[
https://issues.apache.org/jira/browse/CASSANDRA-5183?page=com.atlassian.jira.plugin.system.issuetabpanels:all-tabpanel
]
Sylvain Lebresne resolved CASSANDRA-5183.
-----------------------------------------
Resolution: Duplicate
Fix Version/s: (was: 1.2.2)
Seems like 4 months is the limit of my memory, this is the same as
CASSANDRA-4671.
> Improve cases where we purge tombstone on (minor) compaction
> ------------------------------------------------------------
>
> Key: CASSANDRA-5183
> URL: https://issues.apache.org/jira/browse/CASSANDRA-5183
> Project: Cassandra
> Issue Type: Improvement
> Reporter: Sylvain Lebresne
> Priority: Minor
>
> Currently, to be able to purge a tombstone, we check that the row it is part
> of is not present in a non-compacted sstable, as we should not remove a
> tombstone that may delete other columns in the non-compacted sstables.
> The (known) problem is, if you regularly update a row on which you've made
> deletes, tombstone may theoretically be kept forever unless you run a major
> compaction (which is bad and not even a possibility with leveled compaction).
> In practice, with wide rows and more precisely time-series type of load, it
> is not unlikely that tombstones might be kept, if not forever, at least much
> longer than gcgrace.
> One avoid to improve on that would be to start storing the minTimestamp of
> sstables (like we keep the maxTimestamp).
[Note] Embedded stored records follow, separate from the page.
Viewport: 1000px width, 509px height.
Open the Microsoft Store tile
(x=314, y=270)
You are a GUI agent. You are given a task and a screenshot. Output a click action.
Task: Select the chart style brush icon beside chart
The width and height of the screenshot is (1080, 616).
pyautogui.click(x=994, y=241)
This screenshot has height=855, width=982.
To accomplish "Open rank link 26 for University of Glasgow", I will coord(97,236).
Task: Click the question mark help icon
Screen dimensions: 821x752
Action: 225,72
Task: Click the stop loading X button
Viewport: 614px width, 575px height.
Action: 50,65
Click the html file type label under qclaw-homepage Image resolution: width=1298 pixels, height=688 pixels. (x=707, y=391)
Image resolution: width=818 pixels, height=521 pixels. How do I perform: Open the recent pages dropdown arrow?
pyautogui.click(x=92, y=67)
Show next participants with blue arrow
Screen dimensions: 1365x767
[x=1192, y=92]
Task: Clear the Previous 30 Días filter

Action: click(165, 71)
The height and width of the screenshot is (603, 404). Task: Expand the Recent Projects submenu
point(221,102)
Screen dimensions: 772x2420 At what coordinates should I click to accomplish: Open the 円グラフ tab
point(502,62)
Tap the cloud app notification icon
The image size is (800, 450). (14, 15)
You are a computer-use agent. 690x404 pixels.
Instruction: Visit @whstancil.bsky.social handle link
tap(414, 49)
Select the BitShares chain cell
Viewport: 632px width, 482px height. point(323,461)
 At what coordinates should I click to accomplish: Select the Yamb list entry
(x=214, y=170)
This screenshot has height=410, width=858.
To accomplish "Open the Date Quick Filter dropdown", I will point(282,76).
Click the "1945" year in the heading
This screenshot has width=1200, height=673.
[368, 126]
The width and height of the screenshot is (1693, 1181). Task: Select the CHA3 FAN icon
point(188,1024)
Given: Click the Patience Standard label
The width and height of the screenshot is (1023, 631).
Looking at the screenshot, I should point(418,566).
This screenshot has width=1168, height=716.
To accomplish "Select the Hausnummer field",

During compaction, on top checking
> bloom filters, we would also check if the max timestamp of what we're about
> to purge is smaller than the min timestamp of the non compact sstable. If it
> is, then whatever tombstone we are looking at cannot shadow something in the
> non-compacted sstable and we can purge it (that is, even if the row in
> question may have columns in those non-compacted sstables).
> Note that while this isn't perfect in theory:
> # this is cheap to check. We may even compute the min timestamp of the non
> compacted sstable once at the beginning of the compaction and check that
> before looking at the BF, which may save a few intervalTree search (if we do
> end up doing the intervalTree search however, we might still want recomputing
> the min timestamp of the returned sstable as this may be bigger that the min
> timestamp of all the non compacted sstables).
> # both size tiered and leveled natural tend to compact sstable having data of
> rougthly the same age, so this should work reasonably well.
--
This message is automatically generated by JIRA.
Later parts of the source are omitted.